The Saint Photios Orthodox Theological Seminary is an institution of higher learning that prepares candidates for service to the Orthodox Church in a clerical or teaching capacity.
Institutional Goals. The goals of the Seminary are to serve the Church of the Genuine Orthodox Christians of Greece and to promote the wider Christian witness by preparing clergy and laity to minister to the parishes of its Eparchy in the United States of America and in Canada, as well as in future missions in North America and South America, and by providing them with the necessary theological, spiritual, liturgical, moral, pastoral, and intellectual formation to perform the Mysteries, foster Church growth through missionary work, teach the Orthodox Faith, and, in accordance with the dictates of Christian Scripture, care for those in need, both within and outside the parish community.
Institutional Objectives. The primary objective of the Seminary is to offer rigorous training to students in those academic and practical disciplines that are requisite for active service to the traditionalist Orthodox Church, mainly as clergy, but also as cantors, teachers, and iconographers. Students will also be educated in Scripture, theology, languages, philosophy, history, and pastoral psychology, which are necessary elements in forming a modern Christian apologetic that, though employing the language of our day, attests to the immutable truths passed down to us from the early Church, including the Church Calendar (sometimes called the “Old” or “Julian” Calendar) that we follow, in which we have our roots.
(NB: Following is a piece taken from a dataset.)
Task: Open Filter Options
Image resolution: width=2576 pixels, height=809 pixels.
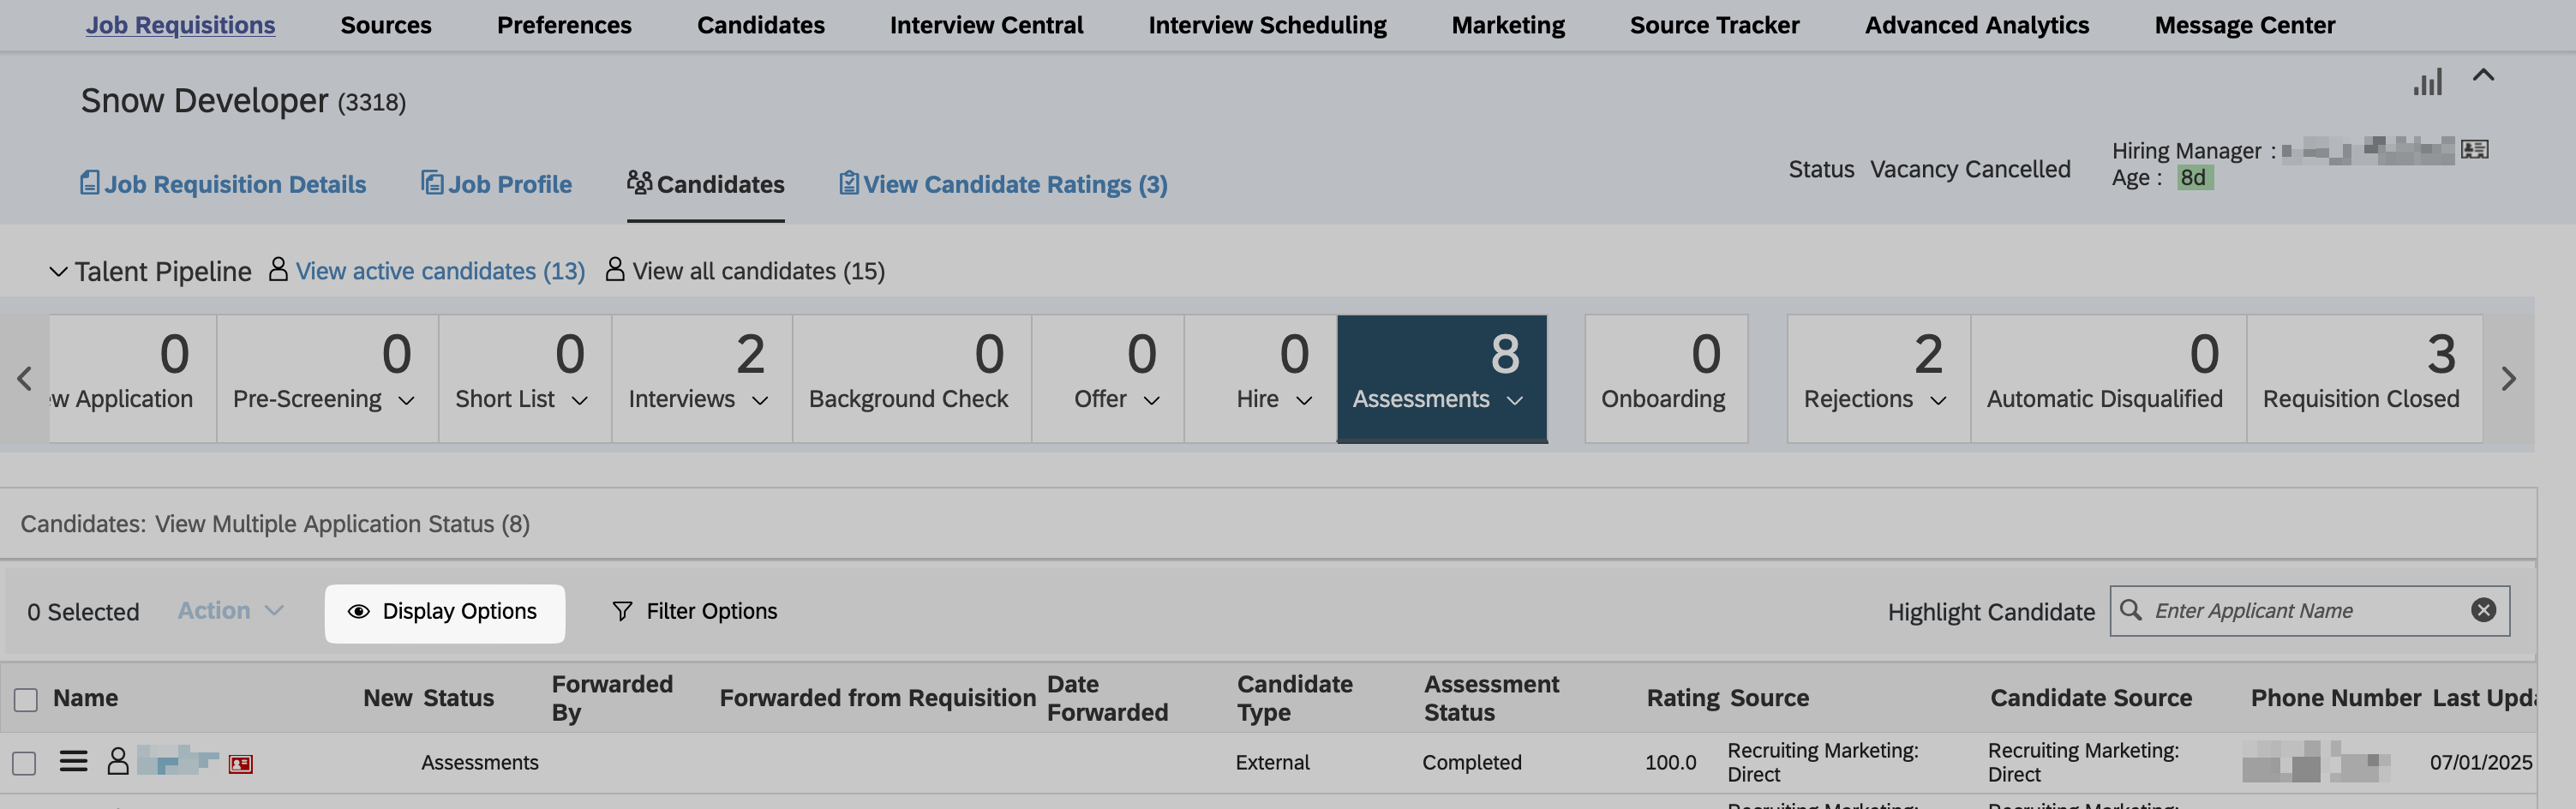Action: click(x=694, y=611)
The specific objectives of the Seminary are to ensure that its students graduate with a thorough knowledge and accurate comprehension of the primacy of Scripture and its expression in, and concord with, the teachings of the Church Fathers, Holy Tradition, and the sacred doctrines of the Eastern Orthodox Church.
In a quiet, rural environment conducive to spiritual growth and serious theological study, the Seminary nurtures the vocations of its students, affording them the unique opportunity of learning and studying Orthodox theology in the framework of their daily experience of the Eastern Orthodox spiritual, ascetical, liturgical, and mystical tradition. Active participation in that tradition will enable students to experience firsthand the spiritual depth of the Orthodox Church and its divine worship and aims.
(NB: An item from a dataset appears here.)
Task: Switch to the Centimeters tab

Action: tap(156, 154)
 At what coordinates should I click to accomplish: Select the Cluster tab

Being keenly aware of the serious commitment, in terms of relocation and the time demanded of those who desire to serve the Church, the Seminary seeks to facilitate the admission of qualified candidates to its degree programs. To this end, it strives to provide those whom it admits with a high quality, yet suitably affordable, seminary education, such that no truly capable candidate will be turned away for lack of financial means or undue strain on the candidate’s spouse and family, if the candidate is already married before entering the Seminary.
The Seminary also hopes, as funds permit, to sponsor short periods of sabbatical or independent study for Orthodox scholars of note, who will be provided room and board and the use of the Metropolitan Chrysostomos Theological Library, as well as the opportunity to interact with students and, when possible, offer lectures and instruction.
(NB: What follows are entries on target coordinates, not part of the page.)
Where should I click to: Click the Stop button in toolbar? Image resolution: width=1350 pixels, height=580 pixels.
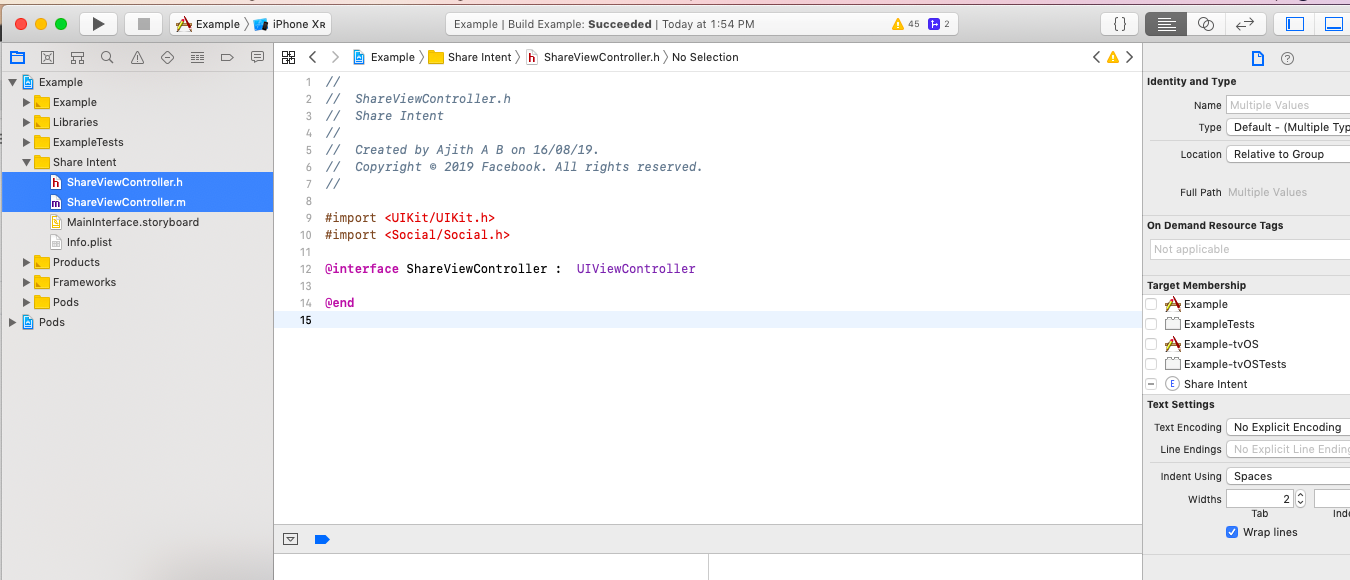tap(143, 24)
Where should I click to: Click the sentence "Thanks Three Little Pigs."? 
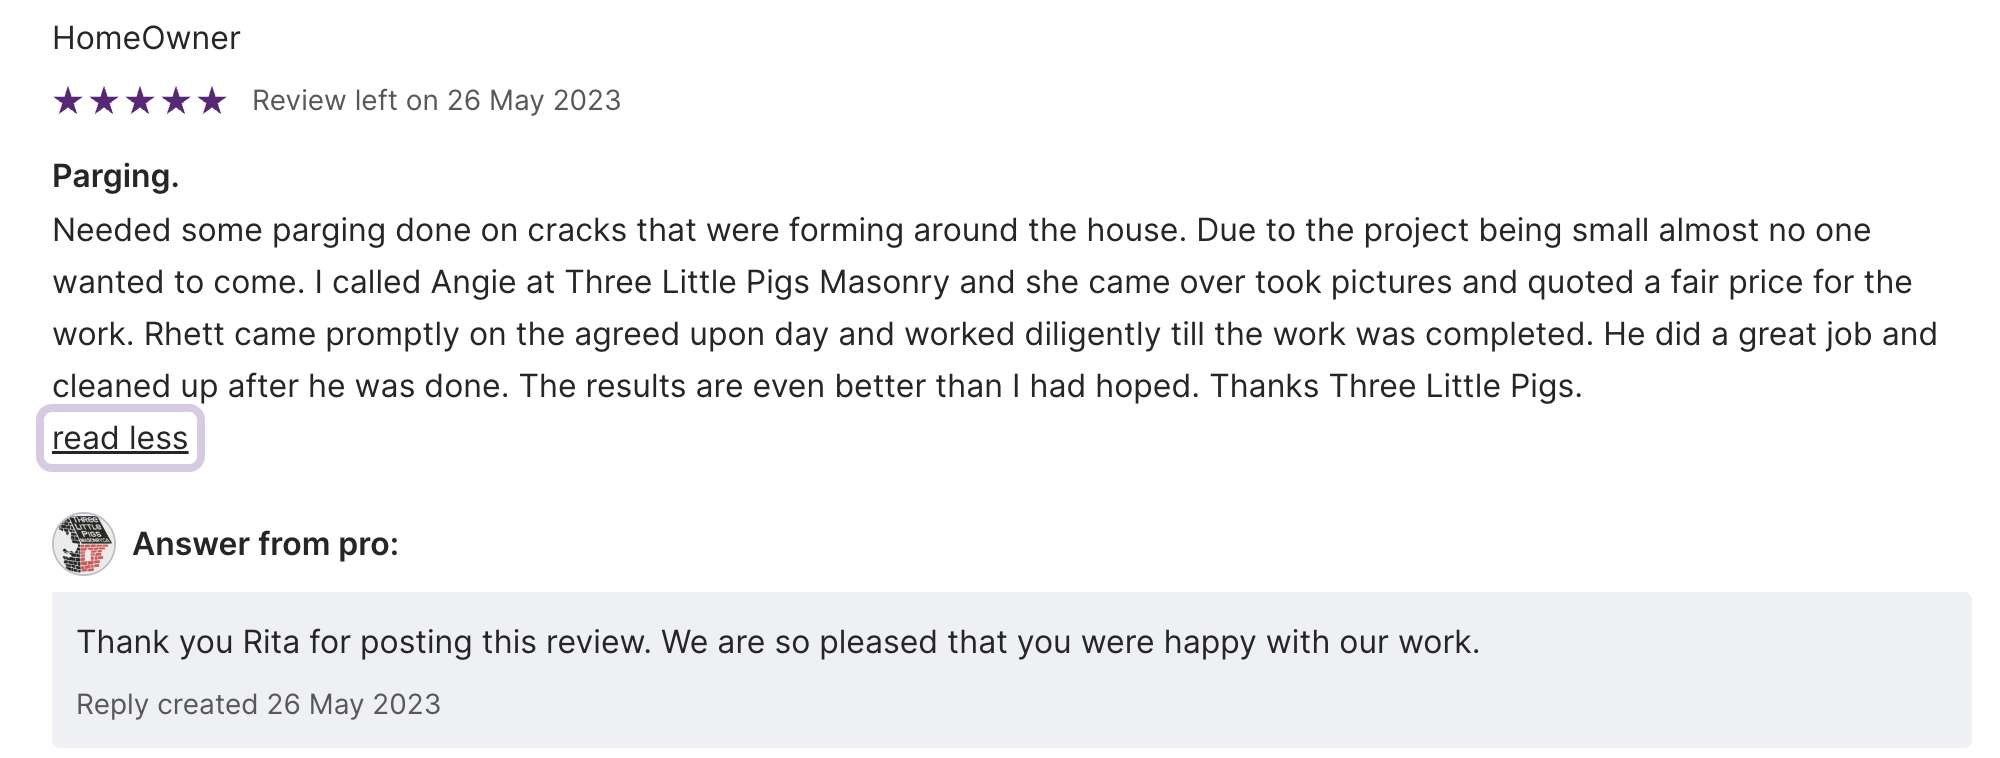(x=1396, y=386)
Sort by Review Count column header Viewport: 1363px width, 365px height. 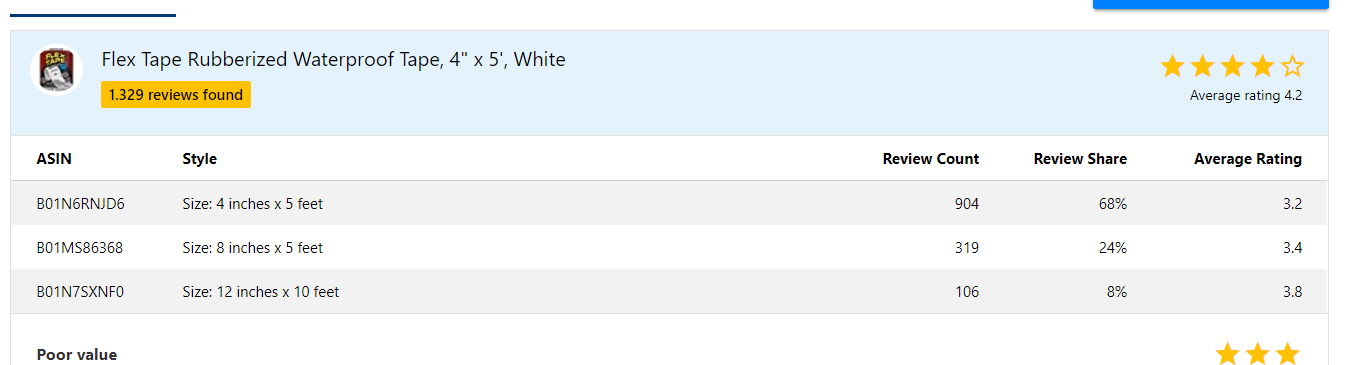pyautogui.click(x=931, y=159)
In the twenty-first century, Orthodox theological education is facing many special challenges. It must deal with the increasing deviations in the society around us from the religious and moral values of traditional Christian life. At the same time, it is confronted with deviations in the Orthodox world itself from the unified witness of Holy Tradition, the Patristic consensus, and the indispensable Biblical foundations of our doctrines, moral behavior, and Church polity. The Seminary clearly sees its role as an essential one in the defense of our Faith against innovation and the preservation of all that which we have inherited from Christ. Hence, the motto of the Seminary, from the words of the Holy Apostle Paul in his Second Epistle to the Greek Christians of Thessalonica: “Stand fast, and hold the traditions which ye have been taught” (II Thessalonians 2:15).